> _EXERCISE_
Go through the data below line by line and report how many lines contain "Given", giving only that figure.

Saved data entries:
■ ■ ■ ■ ■ ■ ■

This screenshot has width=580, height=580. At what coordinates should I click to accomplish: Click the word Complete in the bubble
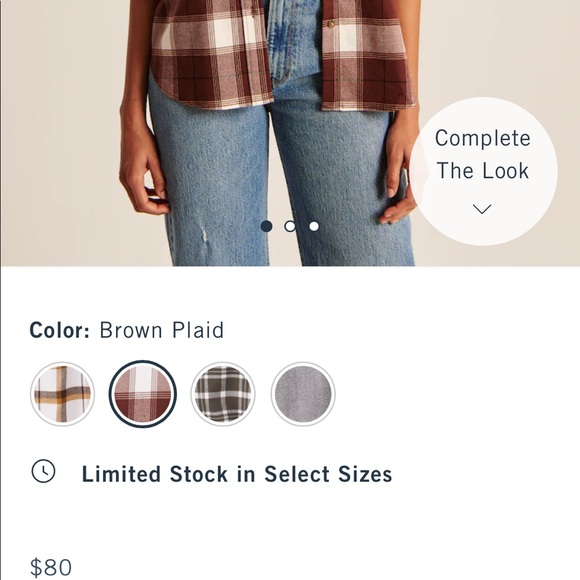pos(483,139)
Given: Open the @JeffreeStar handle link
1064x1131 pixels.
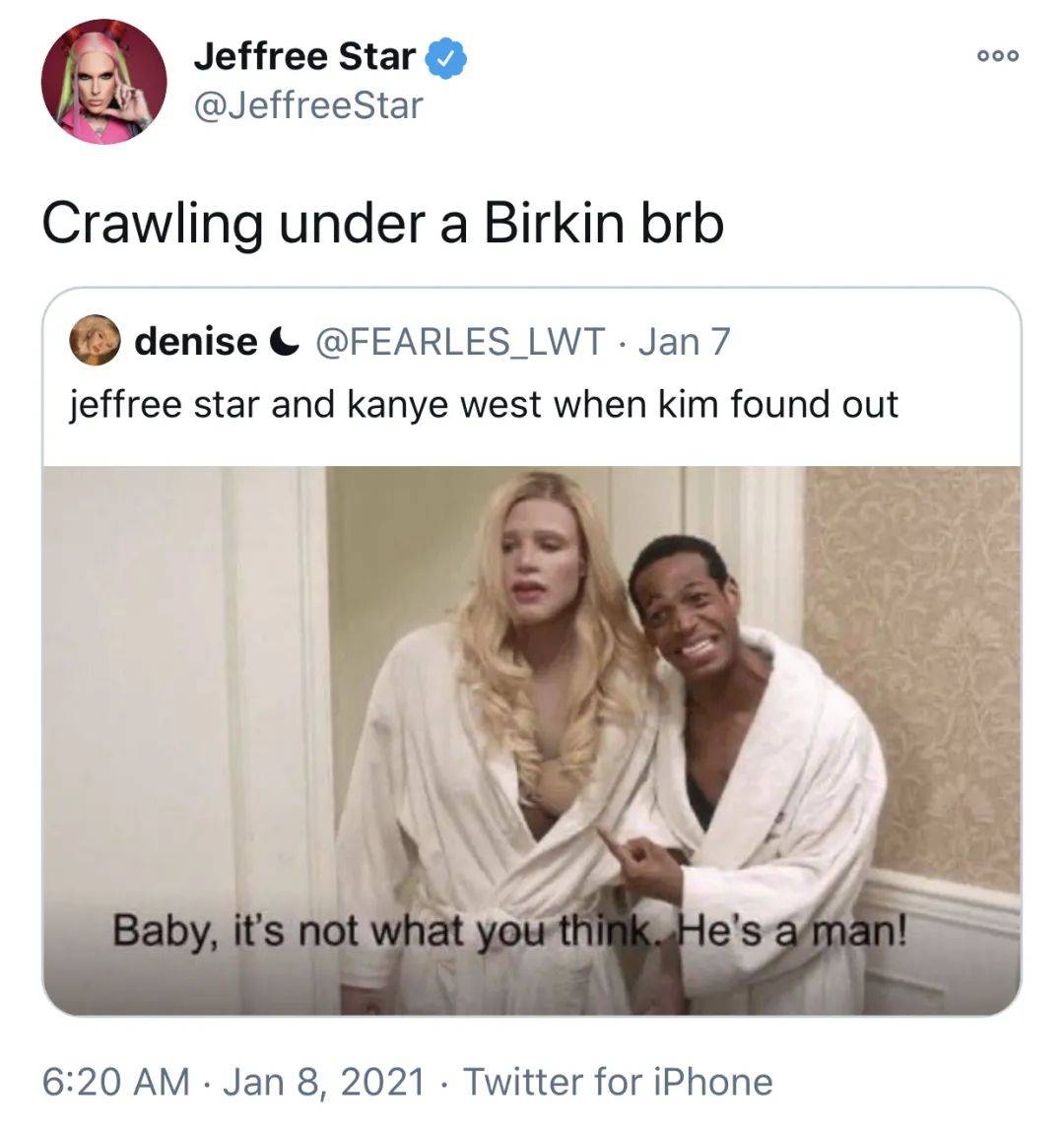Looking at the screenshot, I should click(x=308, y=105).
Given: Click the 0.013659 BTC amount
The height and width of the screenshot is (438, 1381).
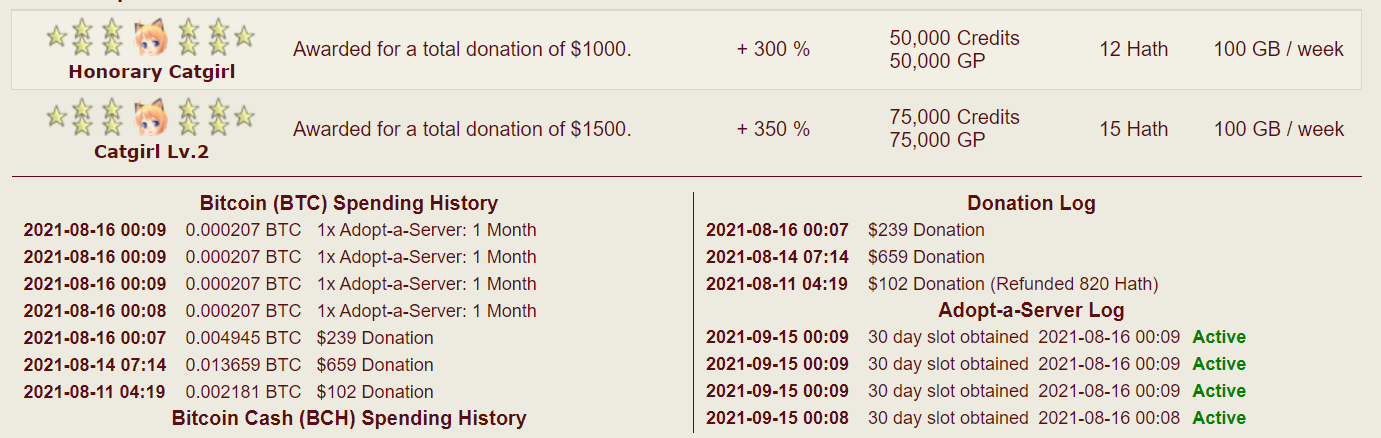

■ ■ ■ ■ ■ ■ ■

> _EXERCISE ANSWER_
2